Один из ударов Герольт отразил на мгновение позже, чем это следовало бы сделать. Враг — удачливый, но менее опытный воин, — чуть отступил назад, чтобы нанести новый удар, но меч Герольта обрушился на него прежде, чем соперник успел понять, что произошло. Смертельно раненный сарацин рухнул.
Стрела одного из последних лучников, все ещё державшихся на балках штурмовой башни, прожужжала, подобно шершню, в опасной близости от лица Герольта, когда он перепрыгивал через сарацина, чтобы помочь товарищу, который защищался сразу от двух врагов, бравших его в клещи. Герольт видел, как его собрат споткнулся и упал спиной в перемешанную с кровью грязь. Его кольчуга под хламидой взлетела вверх и обнажила ничем не защищённое тело. На глазах Герольта один из противников тамплиера занёс копье.
Издав яростный крик, Герольт прыгнул вперёд. Его меч просвистел в воздухе как раз в тот момент, когда копье сарацина уже летело в тело лежащего тамплиера. Удар — и клиновидный железный наконечник копья, срубленный мечом Герольта, отлетел в сторону вместе с остатком древка.

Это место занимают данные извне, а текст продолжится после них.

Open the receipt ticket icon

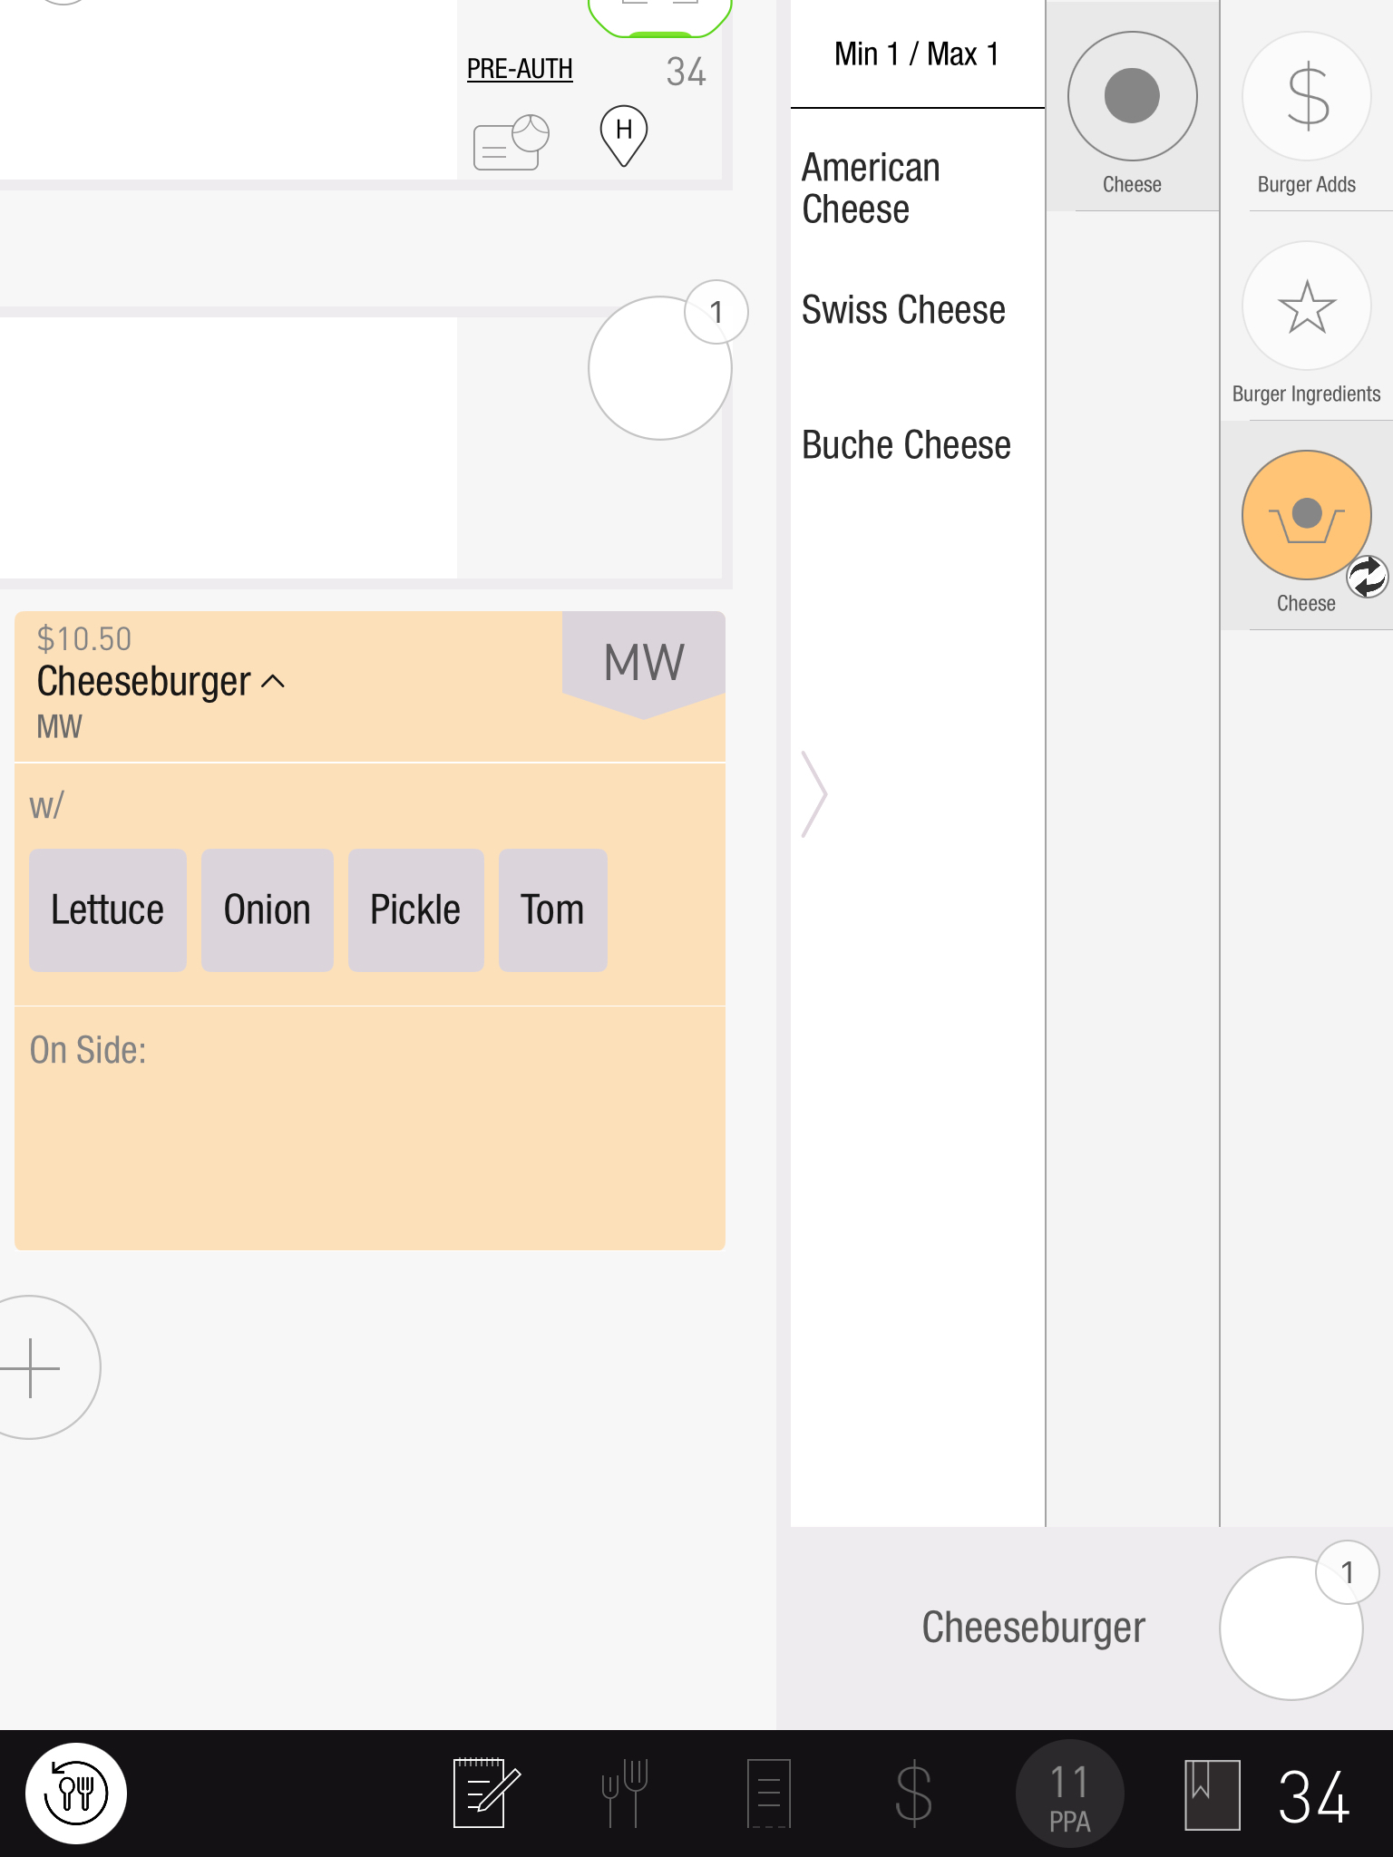pos(768,1793)
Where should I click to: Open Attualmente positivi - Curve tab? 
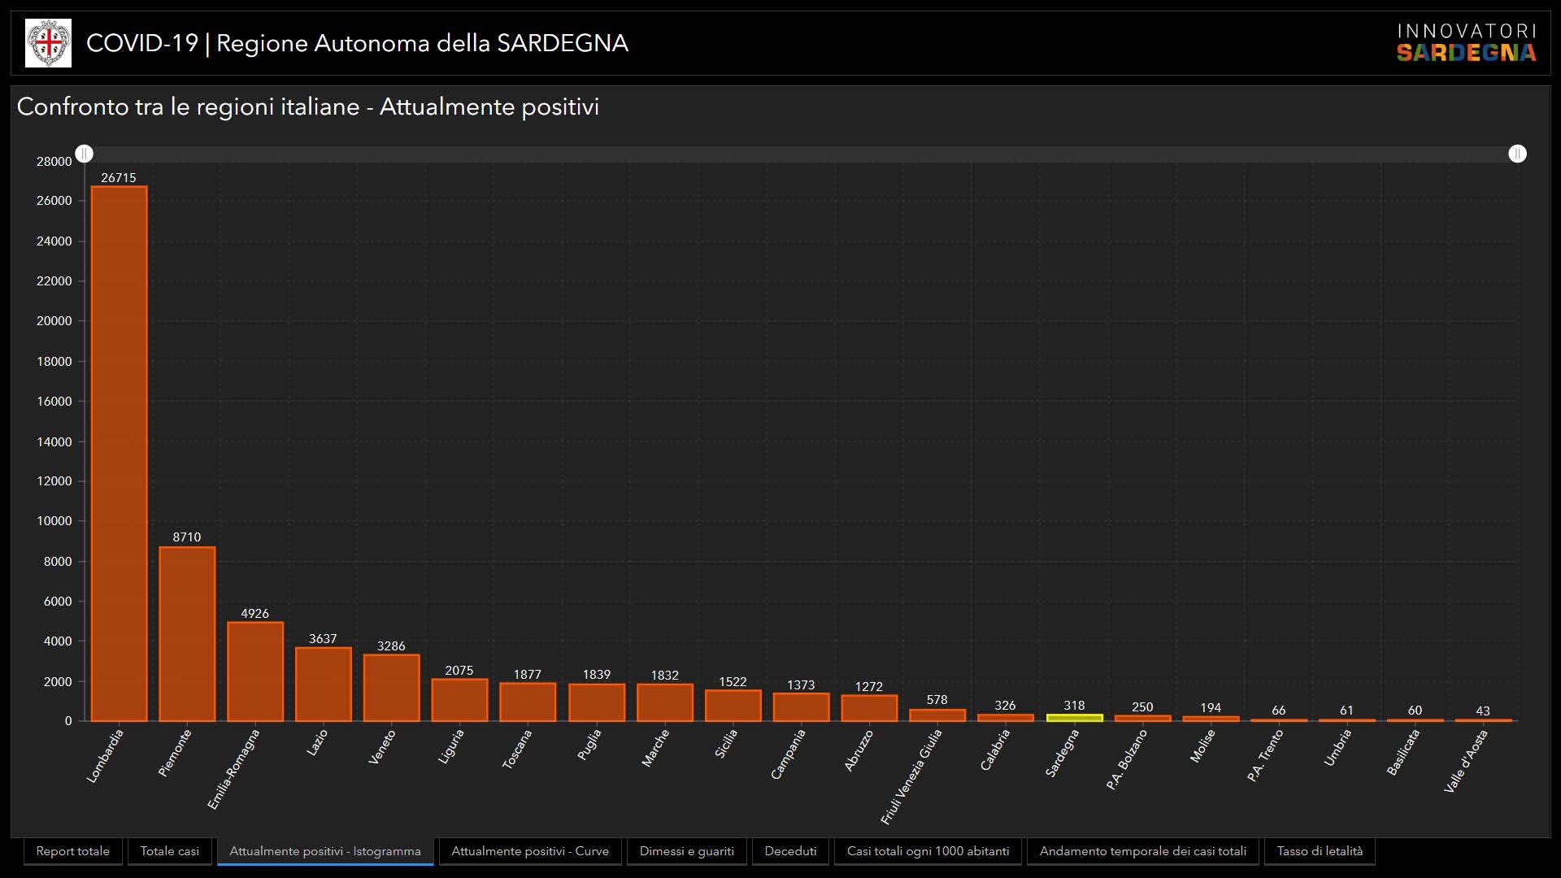pos(530,851)
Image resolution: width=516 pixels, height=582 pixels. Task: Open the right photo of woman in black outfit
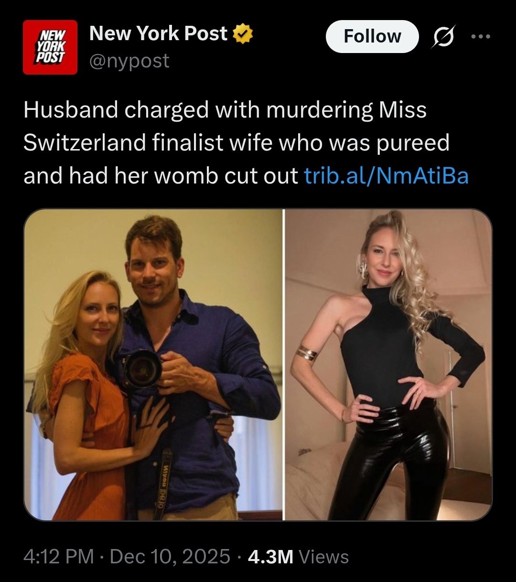pyautogui.click(x=388, y=365)
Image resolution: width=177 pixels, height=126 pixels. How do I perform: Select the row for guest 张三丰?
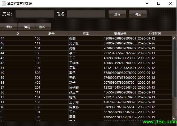pyautogui.click(x=86, y=92)
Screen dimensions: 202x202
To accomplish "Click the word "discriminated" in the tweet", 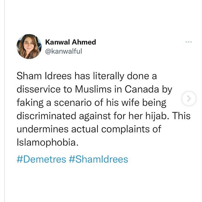I will point(46,116).
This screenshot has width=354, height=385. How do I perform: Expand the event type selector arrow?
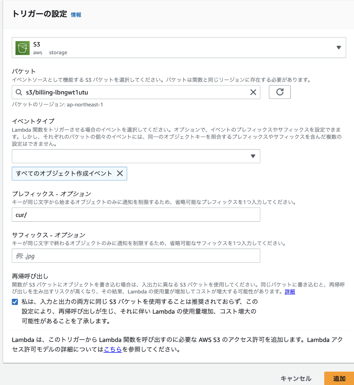[253, 156]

Объятый ужасом, араб отпрянул, но Герольт не позволил ему схватиться за меч. Смерть настигла его. И другому сарацину, который вместе с напарником брал тамплиера в клещи, пришлось не лучше. Его кривая сабля упала вместе с его рукой, когда Герольт взмахнул мечом и ударил противника по запястью. А затем в тело сарацина вонзилась сталь обоюдоострого клинка.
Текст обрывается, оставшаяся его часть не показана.